On Tue, Jun 25, 2019 at 11:18:19AM +0200, Tomas Vondra wrote:
On Mon, Jun 24, 2019 at 02:54:01PM +0100, Dean Rasheed wrote:
On Mon, 24 Jun 2019 at 00:42, Tomas Vondra <tomas.von...@2ndquadrant.com> wrote:

On Sun, Jun 23, 2019 at 10:23:19PM +0200, Tomas Vondra wrote:
On Sun, Jun 23, 2019 at 08:48:26PM +0100, Dean Rasheed wrote:
On Sat, 22 Jun 2019 at 15:10, Tomas Vondra <tomas.von...@2ndquadrant.com> wrote:
One annoying thing I noticed is that the base_frequency tends to end up
being 0, most likely due to getting too small. It's a bit strange, though,
because with statistic target set to 10k the smallest frequency for a
single column is 1/3e6, so for 2 columns it'd be ~1/9e12 (which I think is
something the float8 can represent).


Yeah, it should be impossible for the base frequency to underflow to
0. However, it looks like the problem is with mcv_list_items()'s use
of %f to convert to text, which is pretty ugly.


Yeah, I realized that too, eventually.
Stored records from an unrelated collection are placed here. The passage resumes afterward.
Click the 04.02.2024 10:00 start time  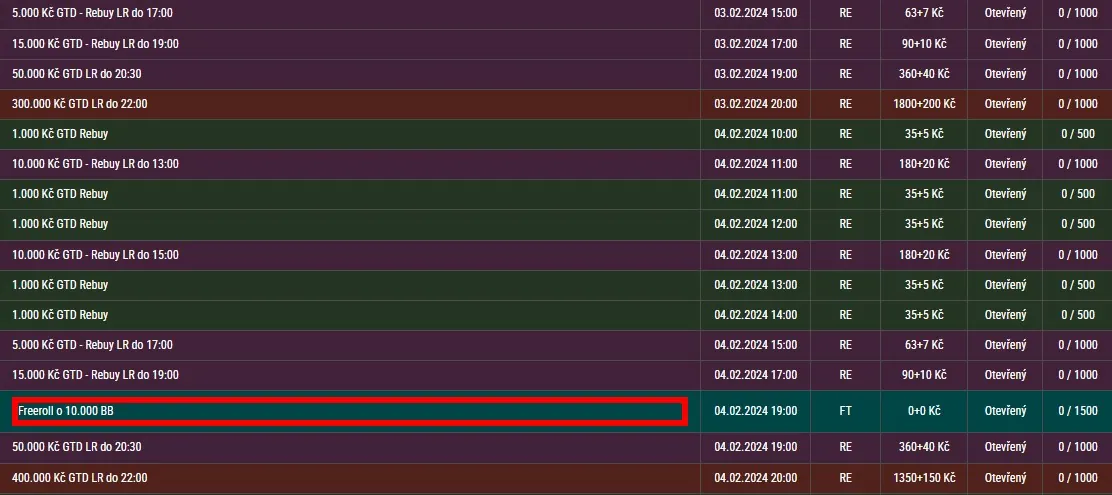(755, 134)
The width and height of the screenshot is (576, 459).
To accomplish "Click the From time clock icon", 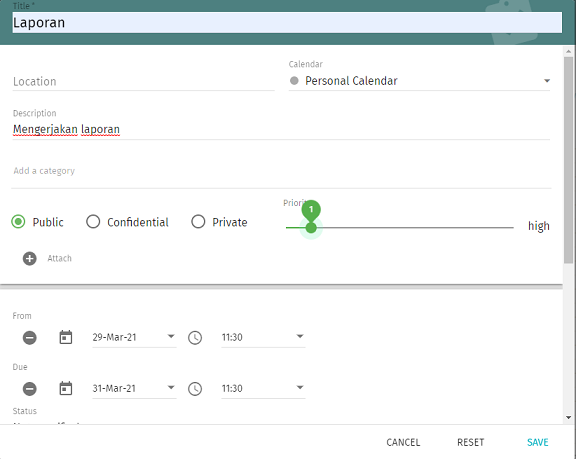I will pos(195,337).
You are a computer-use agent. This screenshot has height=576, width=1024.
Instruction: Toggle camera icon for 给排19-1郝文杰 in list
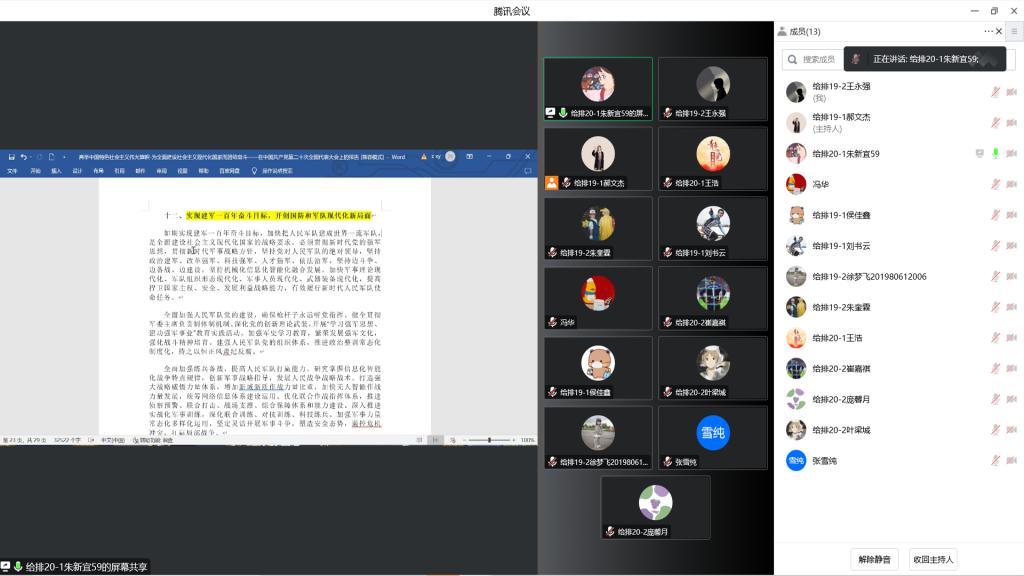[1011, 123]
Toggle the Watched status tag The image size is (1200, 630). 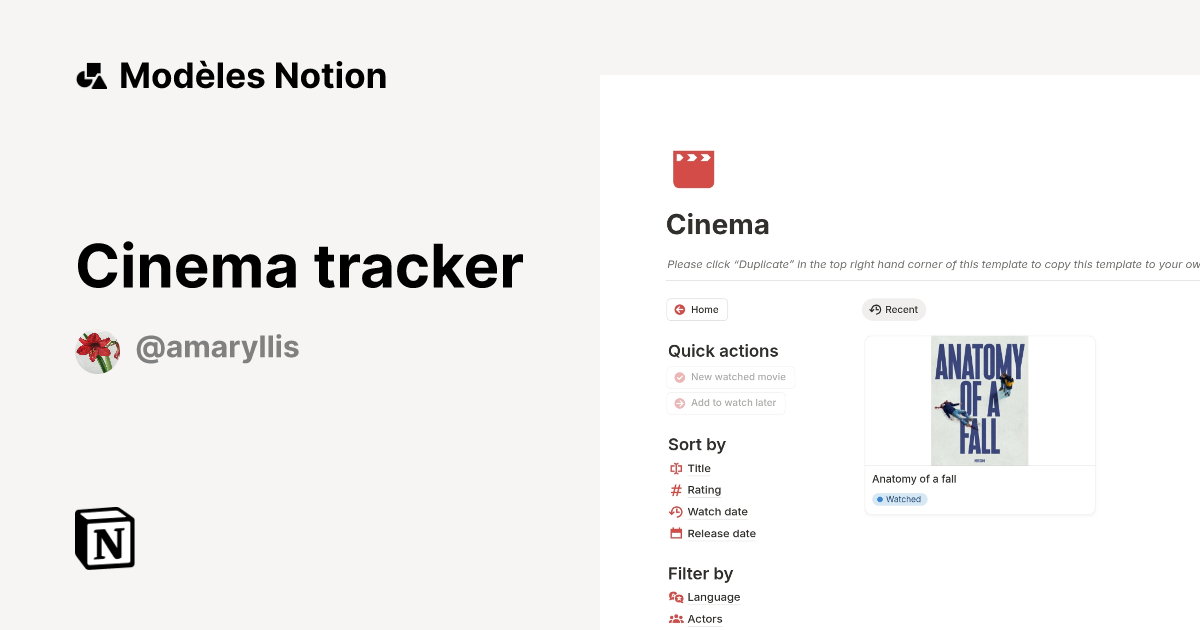[x=899, y=499]
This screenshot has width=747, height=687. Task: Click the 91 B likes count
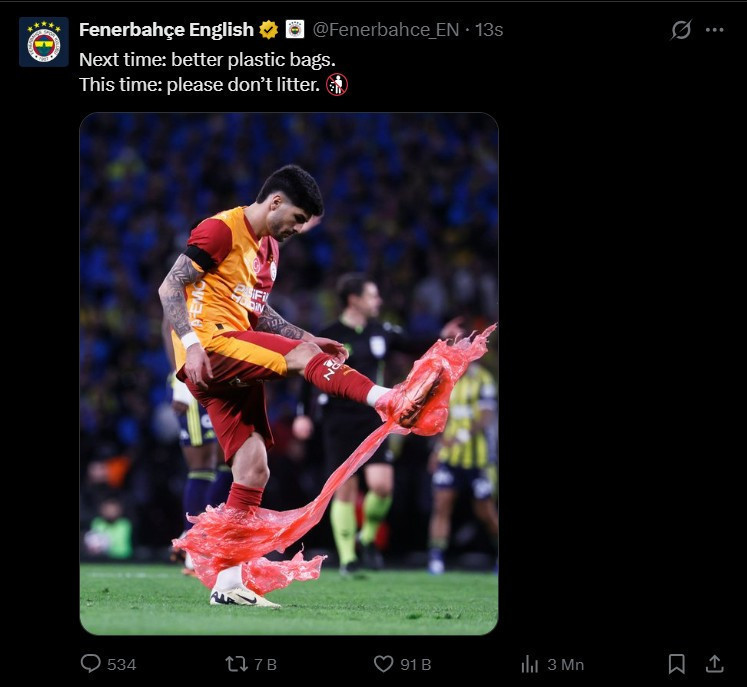pyautogui.click(x=415, y=665)
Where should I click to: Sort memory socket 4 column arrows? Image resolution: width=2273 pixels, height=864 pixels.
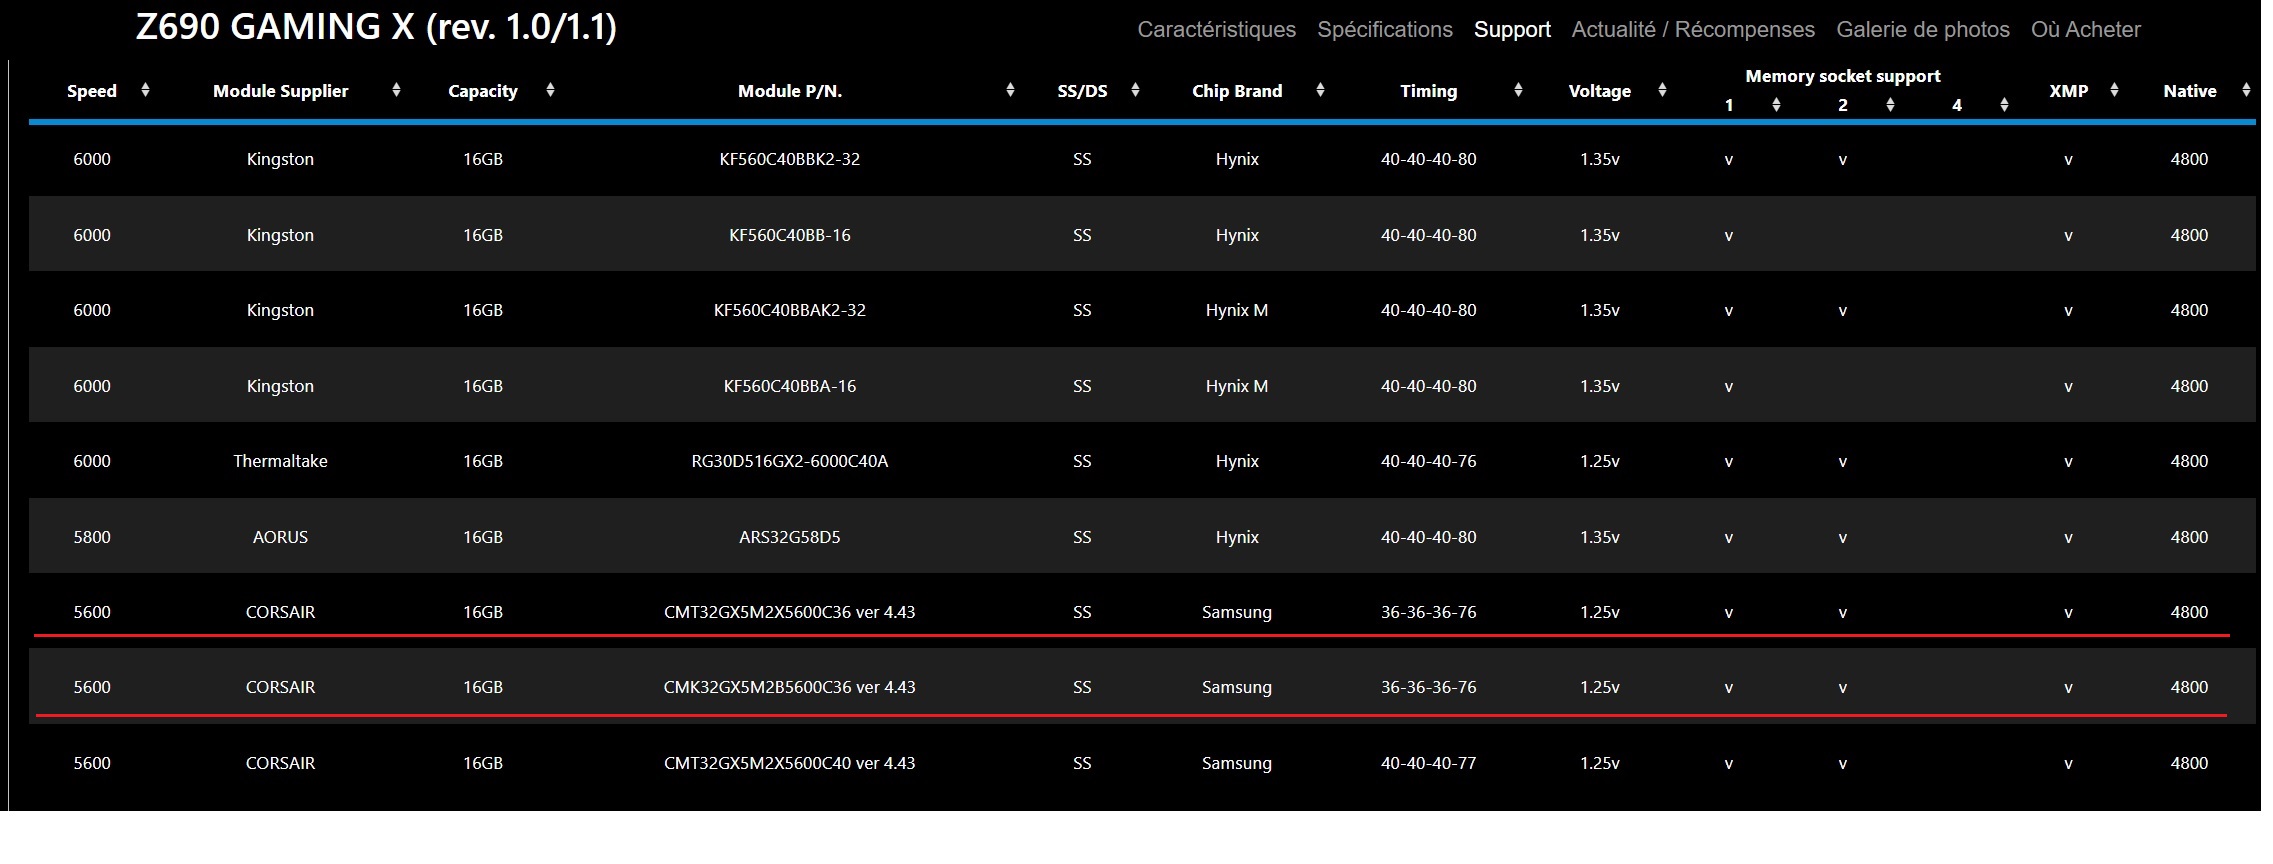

One way to fix that would be
adding %.15f to the sprintf() call, but that just adds ugliness. It's
probably time to rewrite the function to build the tuple from datums,
instead of relying on BuildTupleFromCStrings.


OK, attached is a patch doing this. It's pretty simple, and it does
resolve the issue with frequency precision.
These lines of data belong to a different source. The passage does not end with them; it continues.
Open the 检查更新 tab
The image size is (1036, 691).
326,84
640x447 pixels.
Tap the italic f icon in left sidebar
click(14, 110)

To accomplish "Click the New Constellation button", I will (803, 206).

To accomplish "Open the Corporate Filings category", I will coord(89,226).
There's one issue with the signature, though - currently the function
returns null flags as bool array, but values are returned as simple
text value (formatted in array-like way, but still just a text).

In the attached patch I've reworked both to proper arrays, but obviously
that'd require a CATVERSION bump - and there's not much apetite for that
past beta2, I suppose. So I'll just undo this bit.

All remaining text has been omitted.